Tout ça pour en conclure qu'autant faire la pute pour des inconnus et gagner du fric ! Bon, Despentes dit toujours les choses de façon un peu cash mais ce n'est pas faux. En quoi ce serait grave de légaliser la prostitution ? En vrai, l'auteure dit beaucoup mieux les choses que moi et je vous présente ici ce que j'en ai retenu, et non forcément ce qu'elle dit stricto sensu.
Concernant le viol et les agressions sexuelles, Despentes reprend les idées de la féministe américaine
Camille Paglia. Elle invite à considérer ces événements, qu'hélas nous avons toutes plus ou moins vécues (je ne connais AUCUNE nana qui au minimum ne s'est pas fait agressée – vachement réconfortant comme constat) comme le prix à payer de notre liberté et à ne pas sombrer dans une position de victime (attention je ne dis pas que nous ne sommes pas victimes d'une agression).
En gros, dans cet angle de vue, le viol et les agressions sont le prix à payer de notre liberté. Avant, on ne sortait pas, on restait chez papa ou maman ou dans les couvents. On a voulu voir l'extérieur, vivre, prendre des risques, et le risque inhérent à notre condition de femme, c'est l'agression par l'homme. Voilà, c'est dit. Tu joues ou tu ne joues plus ?

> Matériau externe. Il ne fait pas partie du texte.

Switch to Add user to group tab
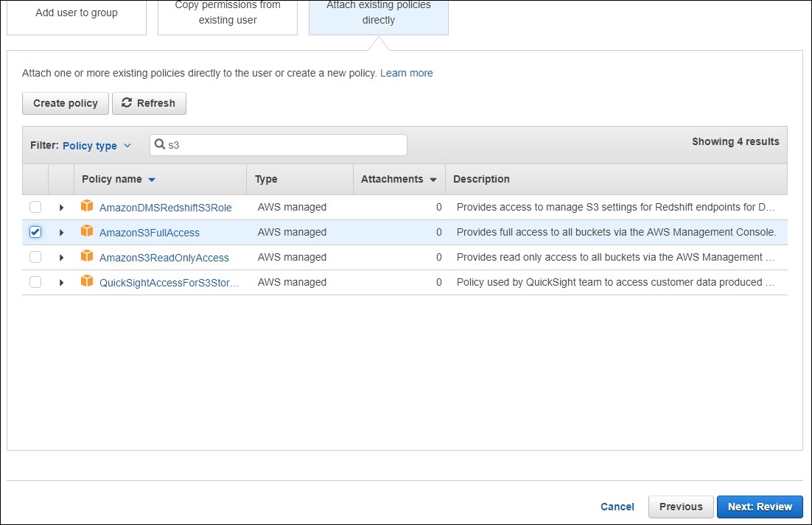 pyautogui.click(x=77, y=13)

Ce constat peut mettre en pétard, ça se conçoit, mais il invite à plus de résilience que les autres positions. En vrai, nous sommes toutes des victimes, et nous faisons toutes avec. Nous savons – ô combien nous le savons – que nos filles vont devoir connaître de près ou de loin cela. Nous flippons, parce que jusqu'à preuve du contraire, c'est un passage obligé.

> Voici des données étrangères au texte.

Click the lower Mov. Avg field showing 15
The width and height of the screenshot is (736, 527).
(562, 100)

A 16 ans, un type m'a agressée au couteau en bas de chez moi en voulant me violer, une chance inouïe m'a sauvée de ce mauvais moment. Je n'en ai pas parlé pendant des années à ma mère parce que je savais qu'elle allait avoir peur, m'empêcher de sortir. J'ai eu peur longtemps, très longtemps, mais ça m'a permis de mieux me protéger, reconnaître les situations à risque. Cet évènement fut indéniablement traumatique, mais pour autant, mes 16 ans restent une année de fêtes et de rires incroyables. Ce que pointe
Virginie Despentes, c'est que l'on n'apprend pas aux filles à se défendre. Lorsque l'on se fait agresser, on ferme les yeux, on serre les dents, on attend que ça passe. L'enjeu est de rester en vie, pas d'empêcher l'agression.

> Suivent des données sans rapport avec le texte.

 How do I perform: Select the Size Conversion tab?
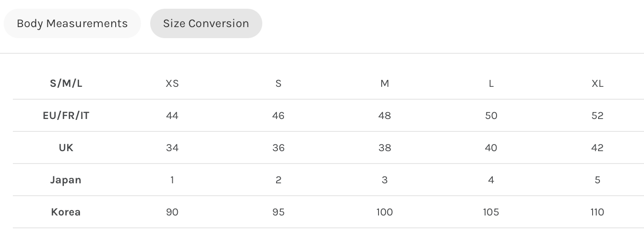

Virginie Despentes s'est fait violer dans une voiture par trois mecs, un viol immonde. Elle avait un cran d'arrêt sur elle, et n'a pas du tout pensé à s'en servir, sa seule crainte était que les mecs le trouvent et la tuent. Je la comprends tellement. Mais comme elle le dit elle-même : « le jour où les mecs auront peur de se faire lacérer la bite à coups de cutter, ils sauront brusquement mieux contrôler leurs pulsions masculines ».
En gros, si je schématise ses propos, la société n'apprend pas aux filles à se défendre parce que cela convient au sexe fort que l'on ne sache pas se défendre. La société créé des aides a posteriori, où l'on peut appeler si drame il y a ou il y a eu. Mais si l'on apprenait à nos petites filles à se défendre, ou plutôt à nos petits garçons à avoir peur de mourir s'ils nous agressent, le monde irait (peut-être ?) différemment.
La dernière partie sur la pornographie a beaucoup moins d'intérêt pour moi car Despentes y est trop agressive, je vous laisse le soin de la découvrir si cela vous intéresse mais je n'ai retenu que bien peu d'arguments.
Voilà en gros ce que j'ai retenu de cet essai beaucoup plus riche que ce que j'en présente. Mais je ne prends pas de notes, du coup j'écris à partir de ce que j'en ai retenu, ce qui indéniablement le biais de l'exercice, bien qu'il ne s'agisse pas d'une fiche de lecture… Vous y trouverez également plein d'infos sur la difficile tâche d'être un homme etc.
En bref, un essai féministe intéressant qui contribue à me donner chaque jour l'envie d'agir pour nous, les femmes et pour reprendre les termes de l'auteure herself : « il ne s'agit pas d'opposer les petits avantages des femmes aux petits acquis des hommes, mais bien de tout foutre en l'air. Sur ce, salut les filles, et meilleure route… »
Jo la Frite
Lien :
http://coincescheznous.unblo..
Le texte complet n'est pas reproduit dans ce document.